**TEXTO DE LEITURA**:
6. O «como se» Paulino priva-nos da capacidade de nos sentirmos plenamente satisfeitos: devemos sentir-nos satisfeitos como se não estivéssemos. Para Chesterton, a lição fundamental dos contos de fadas está contida naquilo a que chama doutrina de Alegria Condicional: «poderás viver feliz com a filha do rei, se não lhe mostrares uma cebola». O sonho está sempre sujeito a uma proibição. A proposta pagã é profundamente melancólica: mesmo que apregoe uma vida agradável, é no registo do «aproveitem enquanto é tempo, porque tudo acaba na morte e na decadência».

**O QUE SE PEDE**: Transcreva integralmente o texto acima sobre a Alegria Condicional.

**CONJUNTO DE DADOS**:
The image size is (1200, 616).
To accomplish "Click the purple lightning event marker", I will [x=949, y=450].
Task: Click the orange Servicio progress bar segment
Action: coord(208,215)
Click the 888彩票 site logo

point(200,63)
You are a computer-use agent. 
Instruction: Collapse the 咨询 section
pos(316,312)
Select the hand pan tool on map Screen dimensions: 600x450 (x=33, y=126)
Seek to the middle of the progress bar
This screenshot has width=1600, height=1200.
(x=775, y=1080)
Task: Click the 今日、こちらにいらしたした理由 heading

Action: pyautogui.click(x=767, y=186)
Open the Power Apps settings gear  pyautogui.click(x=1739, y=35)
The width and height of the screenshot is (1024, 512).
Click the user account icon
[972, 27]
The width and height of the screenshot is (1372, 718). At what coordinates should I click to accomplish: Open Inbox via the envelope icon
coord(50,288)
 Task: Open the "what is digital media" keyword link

**SOLUÇÃO ABAIXO**:
6. O «como se» Paulino priva-nos da capacidade de nos sentirmos plenamente satisfeitos: devemos sentir-nos satisfeitos como se não estivéssemos. Para Chesterton, a lição fundamental dos contos de fadas está contida naquilo a que chama doutrina de Alegria Condicional: «poderás viver feliz com a filha do rei, se não lhe mostrares uma cebola». O sonho está sempre sujeito a uma proibição. A proposta pagã é profundamente melancólica: mesmo que apregoe uma vida agradável, é no registo do «aproveitem enquanto é tempo, porque tudo acaba na morte e na decadência».